ICDF2C 2021 - Two papers accepted and presented

22 Dezember 2021

The article Find my IoT Device -- An Efficient and Effective Approximate Matching Algorithm to Identify IoT Traffic Flows was accepted at ICDF2C. The paper was presented at the 12th EAI International Conference on Digital Forensics & Cyber Crime (ICDF2C) 2021 as a hybrid event in Singapur in December 2021.

Authors: Thomas Göbel, Frieder Uhlig, Harald Baier


Internet of Things (IoT) devices become more and more popular as they are limited in terms of resources, designed to serve only one specific purpose, and hence cheap. However, their profitableness comes with the difficulty to patch them. Moreover, the IoT topology is often not well documented, too. Thus IoT devices form a popular attack vector in networks. Due to the widespread missing documentation vulnerable IoT network components must be quickly identified and located during an incident and a network forensic response. In this paper, we present a novel approach to efficiently and effectively identify a specific IoT device by using approximate matching applied to network traffic captures. Our algorithm is called Cu-IoT and publicly available. Cu-IoT is superior to previous machine-learning approaches, because it does not require feature extraction and a learning phase. Furthermore, in case of 2 out of 3 datasets, Cu-IoT outperforms a hash-based competitor, too. We present an in-depth evaluation of Cu-IoT on different IoT datasets and achieve nearly 100% classification performance in terms of accuracy, recall, and precision, respectively, for the first dataset, and almost 99% accuracy and 84% precision and recall, respectively, for the second dataset, and almost 100% accuracy and 90% precision and recall, respectively, for the third dataset.
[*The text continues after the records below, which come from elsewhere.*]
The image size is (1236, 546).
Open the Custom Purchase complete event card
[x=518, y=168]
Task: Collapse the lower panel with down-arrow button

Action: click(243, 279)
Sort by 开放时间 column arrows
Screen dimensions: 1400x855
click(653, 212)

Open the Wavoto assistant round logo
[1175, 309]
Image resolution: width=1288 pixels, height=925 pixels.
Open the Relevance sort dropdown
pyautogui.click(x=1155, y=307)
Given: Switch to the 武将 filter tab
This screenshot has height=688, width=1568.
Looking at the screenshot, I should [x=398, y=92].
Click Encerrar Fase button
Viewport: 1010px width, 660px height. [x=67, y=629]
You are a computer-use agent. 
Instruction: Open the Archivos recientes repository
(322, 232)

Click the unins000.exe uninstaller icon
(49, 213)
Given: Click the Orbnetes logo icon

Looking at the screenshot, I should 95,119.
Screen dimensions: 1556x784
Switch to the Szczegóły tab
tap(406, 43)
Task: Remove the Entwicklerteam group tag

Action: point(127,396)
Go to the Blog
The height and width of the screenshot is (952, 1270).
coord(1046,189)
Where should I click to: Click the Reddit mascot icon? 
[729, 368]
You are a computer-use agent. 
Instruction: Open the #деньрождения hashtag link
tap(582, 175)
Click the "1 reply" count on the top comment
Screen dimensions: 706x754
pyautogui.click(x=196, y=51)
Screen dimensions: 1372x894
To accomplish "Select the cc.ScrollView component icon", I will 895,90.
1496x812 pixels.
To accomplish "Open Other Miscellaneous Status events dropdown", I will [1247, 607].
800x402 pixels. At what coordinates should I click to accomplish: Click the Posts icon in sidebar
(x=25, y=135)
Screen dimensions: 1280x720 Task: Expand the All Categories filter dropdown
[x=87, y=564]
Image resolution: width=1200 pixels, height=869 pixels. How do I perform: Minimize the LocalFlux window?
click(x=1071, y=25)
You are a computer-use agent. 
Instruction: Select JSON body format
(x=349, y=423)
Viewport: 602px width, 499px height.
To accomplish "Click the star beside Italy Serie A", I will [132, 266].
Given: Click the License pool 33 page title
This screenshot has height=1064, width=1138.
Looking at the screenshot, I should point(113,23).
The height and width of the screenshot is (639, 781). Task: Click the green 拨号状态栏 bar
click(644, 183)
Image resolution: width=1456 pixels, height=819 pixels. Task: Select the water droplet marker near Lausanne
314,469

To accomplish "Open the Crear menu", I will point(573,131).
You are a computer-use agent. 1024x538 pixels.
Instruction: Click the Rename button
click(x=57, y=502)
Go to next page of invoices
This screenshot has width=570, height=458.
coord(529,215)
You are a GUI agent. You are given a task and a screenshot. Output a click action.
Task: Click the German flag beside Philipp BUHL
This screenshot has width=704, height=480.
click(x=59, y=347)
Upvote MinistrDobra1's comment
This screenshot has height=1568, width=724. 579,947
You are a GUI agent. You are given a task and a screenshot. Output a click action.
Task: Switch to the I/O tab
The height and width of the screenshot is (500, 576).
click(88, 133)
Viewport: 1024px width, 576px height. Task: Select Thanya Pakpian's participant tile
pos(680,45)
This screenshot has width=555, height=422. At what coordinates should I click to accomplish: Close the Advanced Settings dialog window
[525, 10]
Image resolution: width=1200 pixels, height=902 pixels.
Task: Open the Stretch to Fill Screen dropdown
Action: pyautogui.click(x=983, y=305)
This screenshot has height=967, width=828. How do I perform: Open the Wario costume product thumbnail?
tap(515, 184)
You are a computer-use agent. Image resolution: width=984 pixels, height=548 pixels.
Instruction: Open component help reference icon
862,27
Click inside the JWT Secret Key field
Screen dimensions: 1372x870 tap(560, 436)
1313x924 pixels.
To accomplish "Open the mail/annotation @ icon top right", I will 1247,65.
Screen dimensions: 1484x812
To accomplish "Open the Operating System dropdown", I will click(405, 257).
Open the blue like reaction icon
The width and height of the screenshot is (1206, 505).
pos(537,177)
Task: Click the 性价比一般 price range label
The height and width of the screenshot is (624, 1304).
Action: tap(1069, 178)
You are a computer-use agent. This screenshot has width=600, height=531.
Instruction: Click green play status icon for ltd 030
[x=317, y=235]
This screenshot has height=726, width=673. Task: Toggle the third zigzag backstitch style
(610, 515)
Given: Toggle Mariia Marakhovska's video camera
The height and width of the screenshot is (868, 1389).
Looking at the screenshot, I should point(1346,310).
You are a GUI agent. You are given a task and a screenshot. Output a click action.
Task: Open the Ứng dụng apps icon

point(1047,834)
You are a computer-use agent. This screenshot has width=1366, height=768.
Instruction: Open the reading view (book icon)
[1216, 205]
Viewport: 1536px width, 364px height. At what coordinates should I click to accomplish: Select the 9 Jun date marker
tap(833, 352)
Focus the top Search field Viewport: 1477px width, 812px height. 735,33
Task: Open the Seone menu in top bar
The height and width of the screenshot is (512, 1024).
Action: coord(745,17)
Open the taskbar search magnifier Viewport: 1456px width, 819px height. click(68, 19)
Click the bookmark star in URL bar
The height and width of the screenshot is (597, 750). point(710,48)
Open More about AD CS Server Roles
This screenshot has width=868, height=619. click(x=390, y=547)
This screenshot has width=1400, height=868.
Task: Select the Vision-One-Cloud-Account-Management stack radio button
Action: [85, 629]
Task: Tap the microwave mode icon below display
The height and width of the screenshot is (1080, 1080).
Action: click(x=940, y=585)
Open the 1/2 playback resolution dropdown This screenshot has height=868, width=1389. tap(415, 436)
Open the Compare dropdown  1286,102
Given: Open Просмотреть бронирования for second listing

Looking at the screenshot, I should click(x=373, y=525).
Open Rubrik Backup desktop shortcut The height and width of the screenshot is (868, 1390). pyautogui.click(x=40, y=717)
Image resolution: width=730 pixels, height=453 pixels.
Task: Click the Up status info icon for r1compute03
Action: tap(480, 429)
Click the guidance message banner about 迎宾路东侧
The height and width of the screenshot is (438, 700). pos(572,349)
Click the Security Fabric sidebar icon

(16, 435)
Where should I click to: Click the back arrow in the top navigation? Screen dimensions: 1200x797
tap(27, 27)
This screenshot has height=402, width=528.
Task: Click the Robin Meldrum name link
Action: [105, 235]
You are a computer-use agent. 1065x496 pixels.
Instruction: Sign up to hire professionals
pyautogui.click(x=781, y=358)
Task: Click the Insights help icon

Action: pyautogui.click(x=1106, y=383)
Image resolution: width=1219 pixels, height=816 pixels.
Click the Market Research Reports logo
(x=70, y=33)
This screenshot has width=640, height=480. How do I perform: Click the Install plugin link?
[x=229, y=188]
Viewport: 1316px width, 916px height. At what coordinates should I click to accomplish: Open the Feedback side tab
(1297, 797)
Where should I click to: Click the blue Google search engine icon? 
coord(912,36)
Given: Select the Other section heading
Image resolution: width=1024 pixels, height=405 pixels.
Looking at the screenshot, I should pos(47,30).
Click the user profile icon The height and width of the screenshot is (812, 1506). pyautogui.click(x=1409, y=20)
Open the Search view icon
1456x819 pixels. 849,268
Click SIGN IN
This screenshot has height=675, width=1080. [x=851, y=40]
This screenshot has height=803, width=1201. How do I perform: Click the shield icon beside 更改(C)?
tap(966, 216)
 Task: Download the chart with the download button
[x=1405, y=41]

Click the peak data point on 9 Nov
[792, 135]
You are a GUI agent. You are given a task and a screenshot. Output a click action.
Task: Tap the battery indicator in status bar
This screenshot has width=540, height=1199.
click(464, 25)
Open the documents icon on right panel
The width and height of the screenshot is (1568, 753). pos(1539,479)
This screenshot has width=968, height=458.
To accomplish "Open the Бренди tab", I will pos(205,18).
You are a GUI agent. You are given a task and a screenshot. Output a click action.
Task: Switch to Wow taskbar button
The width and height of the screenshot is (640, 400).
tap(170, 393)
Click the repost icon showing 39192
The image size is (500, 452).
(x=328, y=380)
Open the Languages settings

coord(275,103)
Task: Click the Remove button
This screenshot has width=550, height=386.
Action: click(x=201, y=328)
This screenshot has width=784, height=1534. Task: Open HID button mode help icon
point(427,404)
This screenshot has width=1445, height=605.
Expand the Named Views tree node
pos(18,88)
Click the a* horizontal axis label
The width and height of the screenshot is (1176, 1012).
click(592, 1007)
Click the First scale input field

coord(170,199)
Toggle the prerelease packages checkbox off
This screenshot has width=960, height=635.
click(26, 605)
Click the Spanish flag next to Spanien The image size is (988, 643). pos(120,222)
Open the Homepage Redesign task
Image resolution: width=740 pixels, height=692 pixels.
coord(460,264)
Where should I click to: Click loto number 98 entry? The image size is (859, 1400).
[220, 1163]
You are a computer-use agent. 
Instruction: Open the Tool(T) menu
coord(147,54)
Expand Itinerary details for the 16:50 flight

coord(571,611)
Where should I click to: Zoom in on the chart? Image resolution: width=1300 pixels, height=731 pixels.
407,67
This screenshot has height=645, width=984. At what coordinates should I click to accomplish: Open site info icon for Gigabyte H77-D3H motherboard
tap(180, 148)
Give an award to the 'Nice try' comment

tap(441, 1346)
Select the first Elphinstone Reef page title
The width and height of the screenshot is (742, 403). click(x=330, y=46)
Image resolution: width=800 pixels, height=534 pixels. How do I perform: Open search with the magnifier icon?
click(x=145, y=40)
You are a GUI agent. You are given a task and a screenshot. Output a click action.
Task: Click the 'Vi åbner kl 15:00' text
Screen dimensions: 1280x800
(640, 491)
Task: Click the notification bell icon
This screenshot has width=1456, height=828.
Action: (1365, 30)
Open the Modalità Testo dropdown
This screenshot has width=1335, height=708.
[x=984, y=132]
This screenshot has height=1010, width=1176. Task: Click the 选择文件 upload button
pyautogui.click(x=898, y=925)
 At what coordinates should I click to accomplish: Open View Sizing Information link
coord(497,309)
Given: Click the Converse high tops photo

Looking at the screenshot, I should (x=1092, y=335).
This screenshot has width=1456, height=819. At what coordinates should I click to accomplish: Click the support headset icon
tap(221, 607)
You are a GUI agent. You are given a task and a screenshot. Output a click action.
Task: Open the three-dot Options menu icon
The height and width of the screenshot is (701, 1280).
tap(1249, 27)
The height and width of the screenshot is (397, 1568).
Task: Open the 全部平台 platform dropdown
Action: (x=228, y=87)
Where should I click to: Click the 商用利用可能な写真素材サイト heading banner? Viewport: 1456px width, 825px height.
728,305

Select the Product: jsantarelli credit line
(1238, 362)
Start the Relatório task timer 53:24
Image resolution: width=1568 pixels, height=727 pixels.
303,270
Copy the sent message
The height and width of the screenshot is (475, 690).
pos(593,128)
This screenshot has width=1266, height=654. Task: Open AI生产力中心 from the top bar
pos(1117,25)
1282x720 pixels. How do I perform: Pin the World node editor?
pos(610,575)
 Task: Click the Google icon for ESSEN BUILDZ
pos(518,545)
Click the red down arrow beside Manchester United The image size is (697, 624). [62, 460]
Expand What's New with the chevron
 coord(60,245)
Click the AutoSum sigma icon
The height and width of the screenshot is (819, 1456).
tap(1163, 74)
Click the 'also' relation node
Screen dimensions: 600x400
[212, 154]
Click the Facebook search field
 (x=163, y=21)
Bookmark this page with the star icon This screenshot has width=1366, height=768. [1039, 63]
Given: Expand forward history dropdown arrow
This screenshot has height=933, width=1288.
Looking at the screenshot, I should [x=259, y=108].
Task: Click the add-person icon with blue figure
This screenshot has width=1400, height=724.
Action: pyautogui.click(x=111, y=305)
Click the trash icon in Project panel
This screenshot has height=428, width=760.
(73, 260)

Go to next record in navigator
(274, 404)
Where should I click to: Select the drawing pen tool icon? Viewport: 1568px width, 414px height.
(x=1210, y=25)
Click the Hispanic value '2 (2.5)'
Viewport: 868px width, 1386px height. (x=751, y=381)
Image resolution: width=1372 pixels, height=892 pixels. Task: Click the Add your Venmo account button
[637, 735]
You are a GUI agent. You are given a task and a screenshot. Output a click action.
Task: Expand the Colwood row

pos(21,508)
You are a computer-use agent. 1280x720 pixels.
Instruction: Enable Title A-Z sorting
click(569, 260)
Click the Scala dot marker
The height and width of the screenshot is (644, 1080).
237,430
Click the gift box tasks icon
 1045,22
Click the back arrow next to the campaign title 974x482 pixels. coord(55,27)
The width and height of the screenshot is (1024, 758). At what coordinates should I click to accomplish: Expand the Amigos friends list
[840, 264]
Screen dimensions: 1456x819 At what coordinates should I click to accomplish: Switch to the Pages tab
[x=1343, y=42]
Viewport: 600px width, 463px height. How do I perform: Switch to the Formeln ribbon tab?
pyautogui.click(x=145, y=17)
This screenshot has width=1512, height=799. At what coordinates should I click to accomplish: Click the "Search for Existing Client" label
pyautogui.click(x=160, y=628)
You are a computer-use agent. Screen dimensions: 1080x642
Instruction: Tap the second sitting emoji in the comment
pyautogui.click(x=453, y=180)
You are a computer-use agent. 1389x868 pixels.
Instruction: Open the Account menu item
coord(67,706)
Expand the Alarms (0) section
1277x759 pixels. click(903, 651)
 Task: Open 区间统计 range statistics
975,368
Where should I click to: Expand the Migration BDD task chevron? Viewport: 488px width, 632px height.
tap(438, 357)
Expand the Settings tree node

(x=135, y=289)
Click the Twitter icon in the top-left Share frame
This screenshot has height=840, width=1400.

The article Towards Mitigation of Data Exfiltration Techniques using the MITRE ATT&CK Framework was accepted at ICDF2C, too. The paper was presented at the 12th EAI International Conference on Digital Forensics & Cyber Crime (ICDF2C) 2021 as a hybrid event in Singapur in December 2021.

Authors: Michael Mundt, Harald Baier


Network-based attacks and their mitigation are of increasing importance in our ever-connected world. Besides denial of service a major goal of today’s attackers is to gain access to the victim’s data (e.g. for espionage or blackmailing purposes). Hence the detection and prevention of data exfiltration is one of the major challenges of institutions
connected to the Internet. The cyber security community provides different standards and best-practices on both high and fine-granular level to handle this problem. In this paper we propose a conclusive process, which links Cyber Threat Intelligence (CTI) and Information Security Management Systems (ISMS) in a dynamic manner to reduce the risk of unwanted data loss through data exfiltration. While both CTI and ISMS are widespread in modern cyber security strategies, most often they are implemented concurrently. Our process, however, is based on the hypothesis that the mitigation of data loss is improved if both CTI and ISMS interact with one another and complement each other conclusively. Our concept makes use of the MITRE ATT&CK framework in order to enable (partial) automatic  execution of our process chain and to execute proactive simulations to measure the effectiveness of the implemented countermeasures and to identify any security gaps that may exist.